Il caso delle protesi al seno pericolose
Contengono silicone per uso industriale, si rompono più facilmente: il capo dell'azienda francese che le produce da oggi è ricercato dall'Interpol
L’Interpol ha emesso un mandato d’arresto per Jean-Claude Mas, il fondatore dell’azienda francese PIP (Poly Implant Prothese), responsabile di aver fabbricato delle protesi al seno con silicone destinato a uso agricolo, elettrico e per la produzione di materassi, ma non adatto a venire impiantato nel corpo umano. Sul sito dell’Interpol si legge che Mas è ricercato dalle autorità della Costa Rica per aver messo a rischio “la vita e la salute” delle persone, ma non ci sono ulteriori dettagli. Un avvocato della PIP ha detto all’agenzia Reuters che al momento Mas si trova nella Francia sud-orientale, dove ha intenzione di rimanere. La PIP è stata chiusa nel 2010 in seguito alla scoperta dell’utilizzo di silicone scadente. Produceva oltre 100mila protesi all’anno, ne esportava l’80 per cento, perlopiù in America Latina, ed era conosciuta per il buon rapporto tra la qualità e il prezzo dei prodotti.

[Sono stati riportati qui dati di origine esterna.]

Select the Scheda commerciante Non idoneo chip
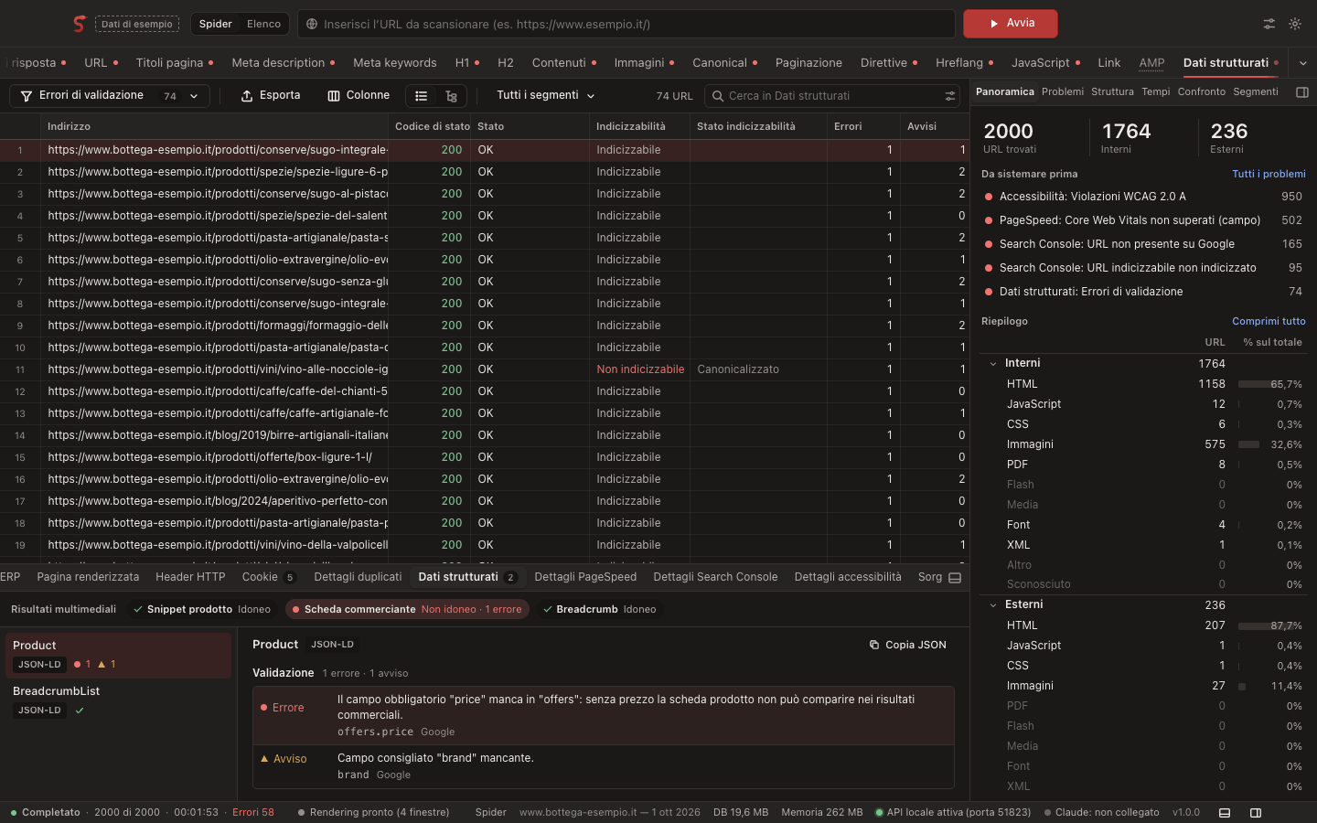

Dalla scorsa settimana la PIP si trova al centro di numerose polemiche dopo che in Francia otto donne con protesi PIP hanno denunciato un tumore al seno. Vista la scarsa qualità delle protesi molte persone si sono allarmate, temendo che potessero aumentare le possibilità di sviluppare un tumore. Venerdì il ministro della salute francese Xavier Bertrand ha detto che le donne con protesi PIP «non corrono un rischio più alto di cancro rispetto a quelle che hanno protesi di altre marche» ma ha avvisato che il rischio di rottura delle PIP è più alto, che il silicone potrebbe fuoriuscire causando irritazioni e per questo ha invitato le pazienti a rimuovere le protesi come misura preventiva, anche se “non urgente”. In Francia le donne ad avere una protesi PIP sono circa 30mila e la percentuale di rottura è al 5 per cento. Lo stato finanzierà eventuali nuovi impianti solo nei casi in cui l’operazione era stata fatta per motivi di salute; le donne che non vorranno rimuovere le protesi avranno diritto a sei mesi di ecografie al seno a carico dello stato.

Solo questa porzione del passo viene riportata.